» **ARTICLE**:
--------
Configuration Examples¶

This page shows practical config templates for all major simulator options.

Seeding¶

The simulator uses two independent random streams:

rng_structure controls the data-generating process itself — random DAG topology, sampled structural weights, intercepts, thresholds, and stratum means.
rng_data controls the per-sample draws given that DGP — exogenous variable values, noise draws, and Bernoulli/categorical sampling.

You can seed them in two ways:

Single seed (convenience): seed_structure is set to seed and seed_data is derived as seed + 1 so the two streams stay independent while remaining fully reproducible. Use this for one-off examples and quickstarts.
Explicit seed_structure and seed_data: seed each stream independently. This is the recommended form for benchmarks because it lets you decouple structure from data — for example, hold seed_structure fixed and vary seed_data to measure how a CI test behaves on different finite samples from the same DGP.

The minimal custom-DAG example below uses the single-seed form; the random-DAG example uses the explicit pair.
--------
» **DATA LINES**:
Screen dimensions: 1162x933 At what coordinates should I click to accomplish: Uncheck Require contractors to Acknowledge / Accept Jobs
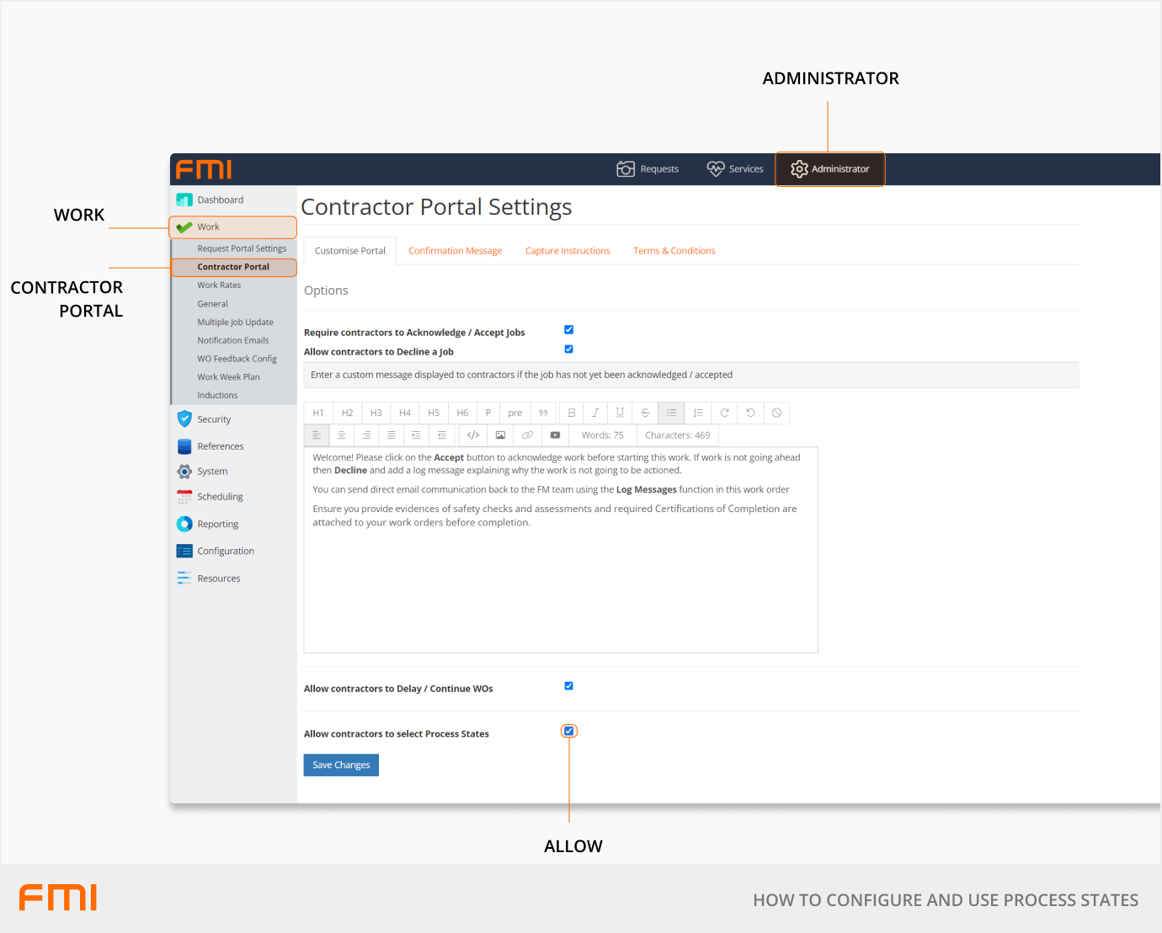click(x=568, y=330)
--------
» **REQUIRED WORK**:
• 1. From the configuration examples page, pull out the passage starting at "rng_structure controls the" and ending at "and Bernoulli/categorical sampling.".
• 2. Translate this sentence from the configuration examples page into Spanish: "The minimal custom-DAG example below uses the single-seed form; the random-DAG example uses the explicit pair."

» **TASK-BY-TASK OUTPUTS**:
• 1.
rng_structure controls the data-generating process itself — random DAG topology, sampled structural weights, intercepts, thresholds, and stratum means.
rng_data controls the per-sample draws given that DGP — exogenous variable values, noise draws, and Bernoulli/categorical sampling.

• 2. El ejemplo mínimo de DAG personalizado que aparece a continuación usa la forma de semilla única; el ejemplo de DAG aleatorio usa el par explícito.